Data entries —
####################

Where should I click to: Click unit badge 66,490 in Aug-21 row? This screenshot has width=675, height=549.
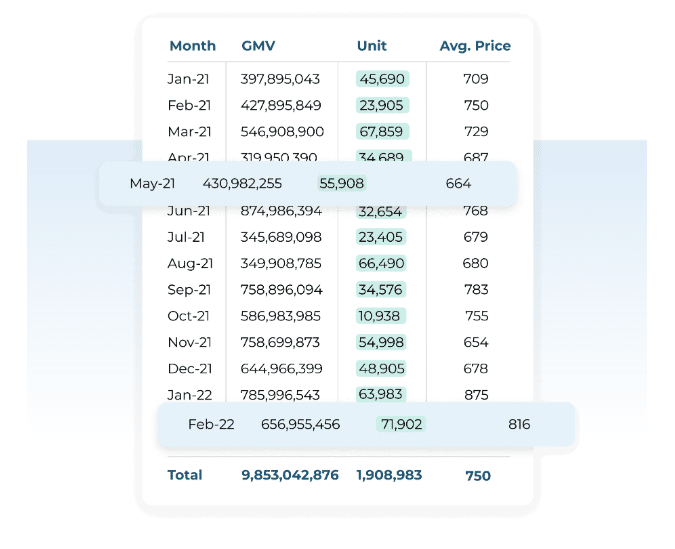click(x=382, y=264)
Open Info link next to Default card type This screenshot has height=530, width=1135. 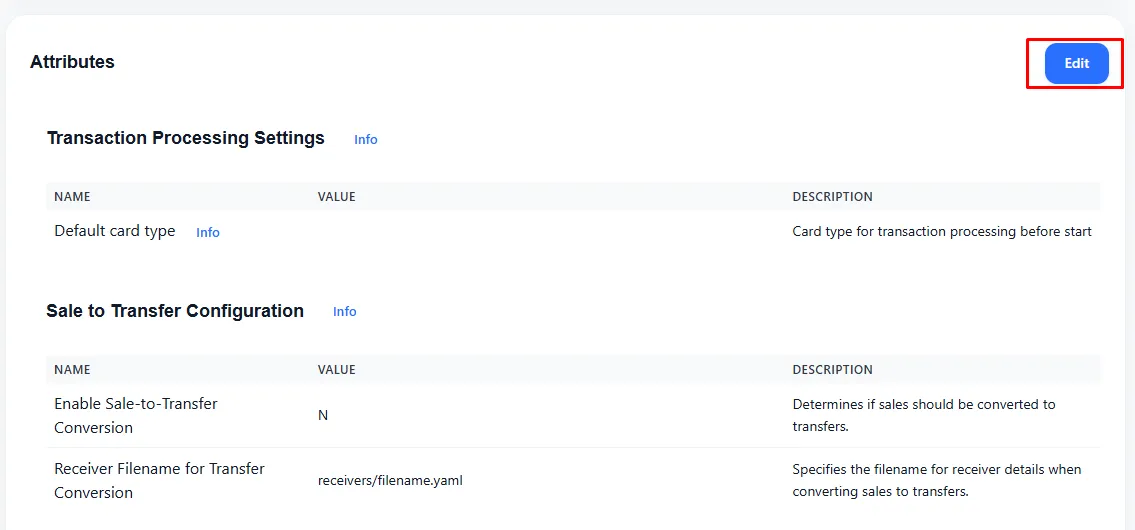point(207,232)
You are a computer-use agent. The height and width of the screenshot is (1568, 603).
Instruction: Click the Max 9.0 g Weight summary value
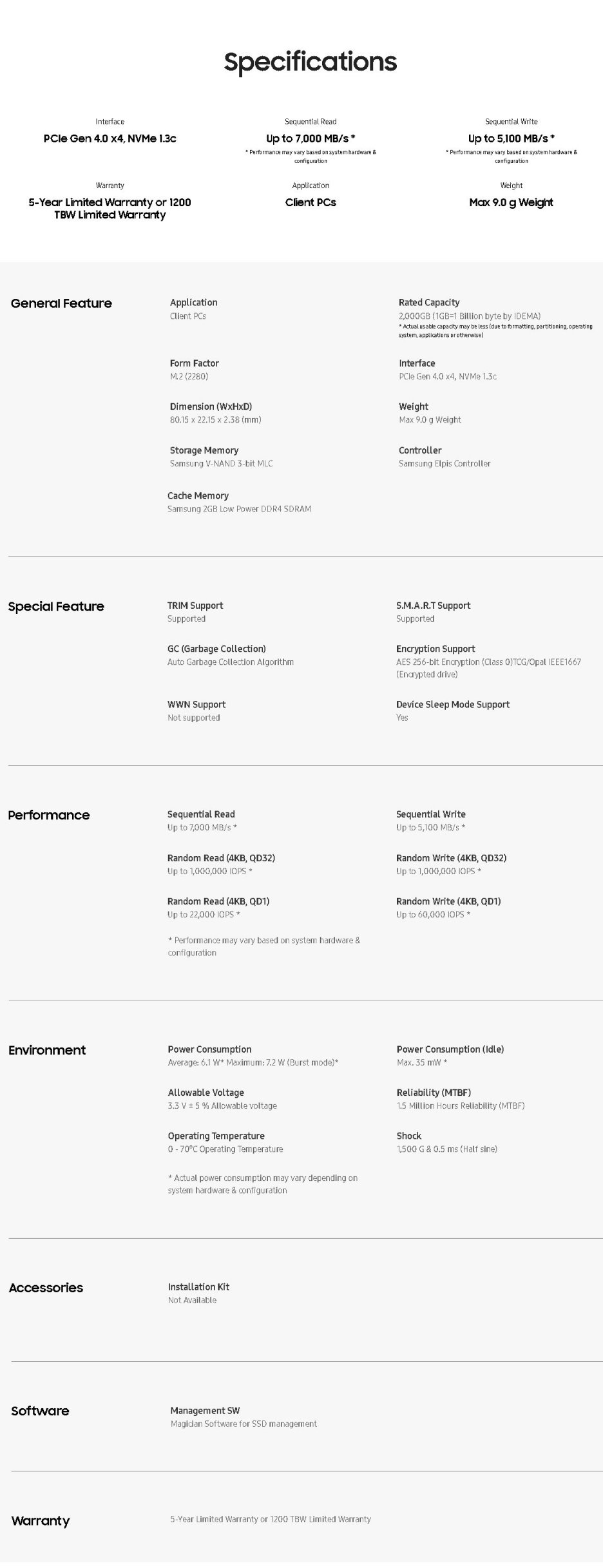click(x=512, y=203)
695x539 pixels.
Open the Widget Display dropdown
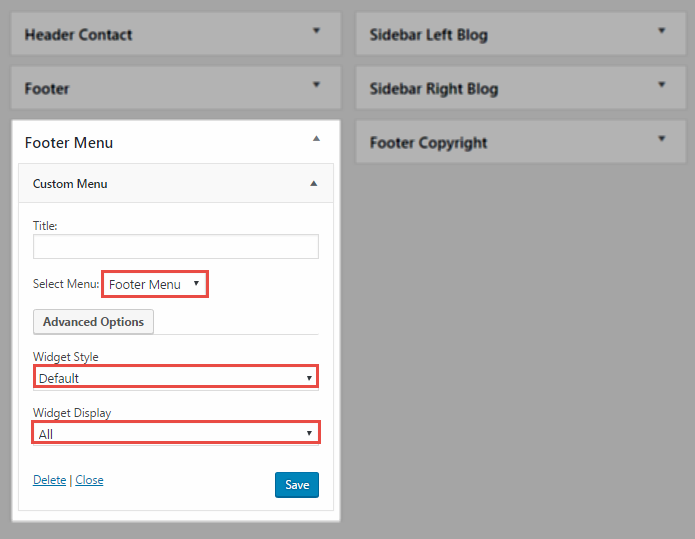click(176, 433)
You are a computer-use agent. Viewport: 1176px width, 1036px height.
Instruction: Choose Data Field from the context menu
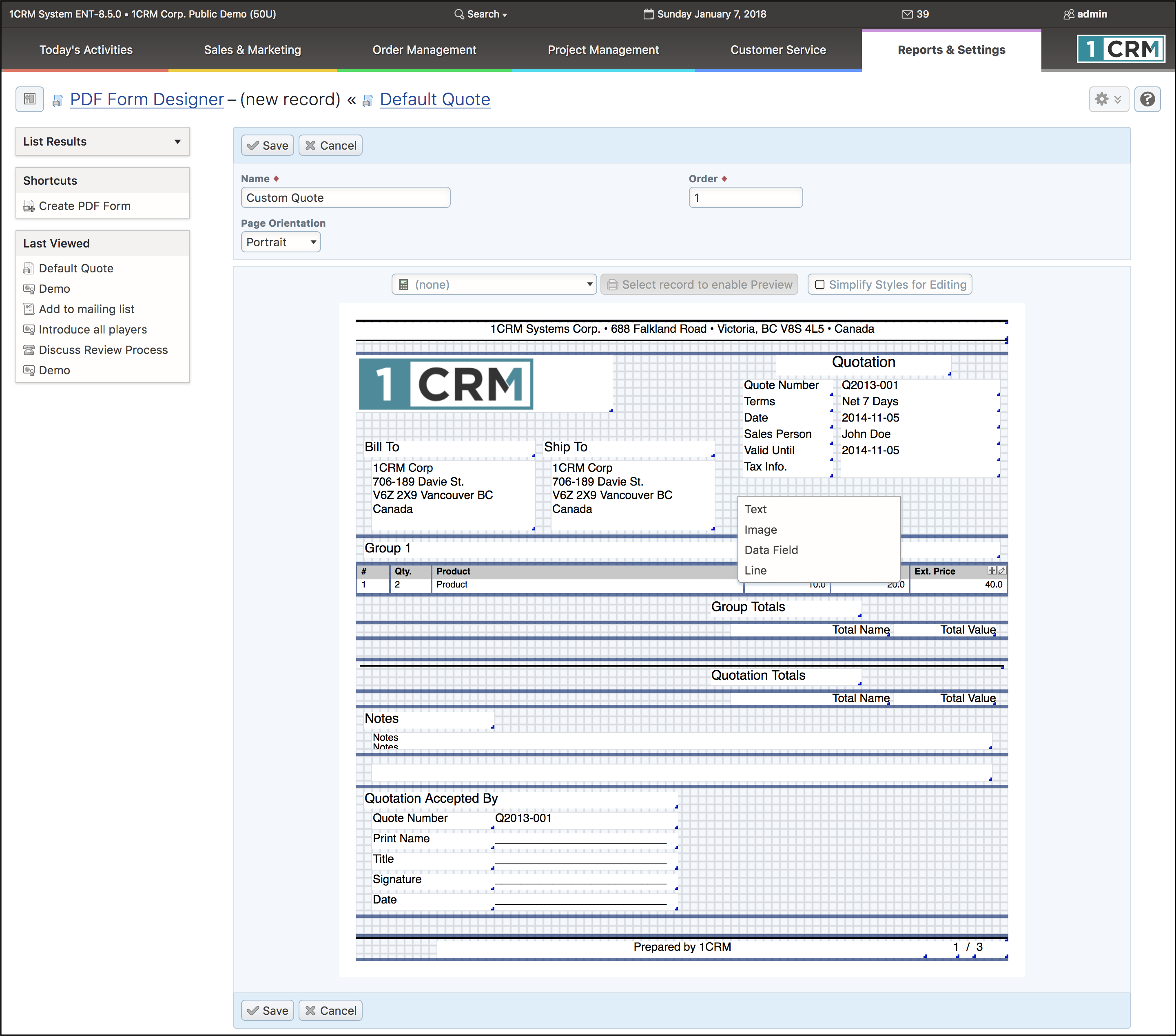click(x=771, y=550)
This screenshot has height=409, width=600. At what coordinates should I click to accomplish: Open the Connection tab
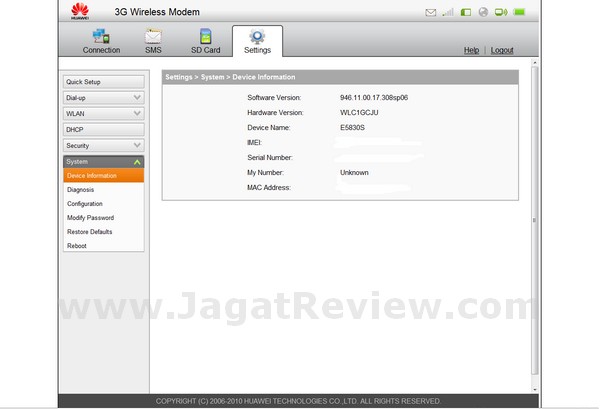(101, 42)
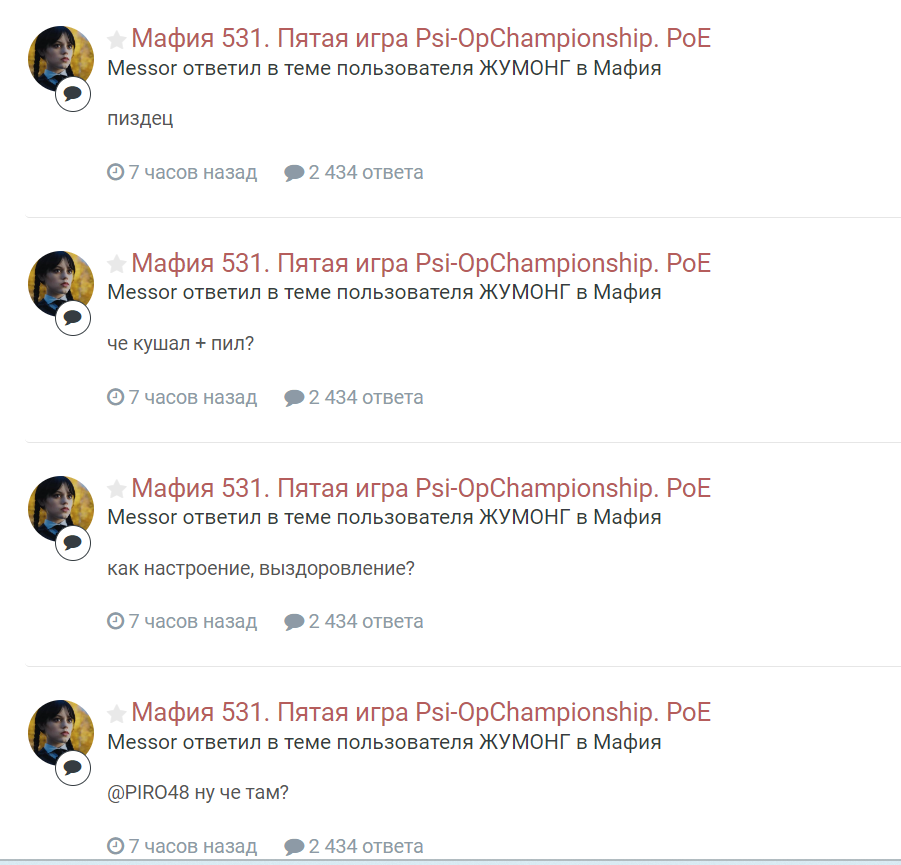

####################

Reproduce the items from the line containing "You are a computer-use agent. The" through the line containing "click(176, 433)", without the pictures.

You are a computer-use agent. The height and width of the screenshot is (1568, 603).
Instruction: Click the Max 9.0 g Weight summary value
click(x=512, y=203)
695x539 pixels.
Open the Widget Display dropdown
click(176, 433)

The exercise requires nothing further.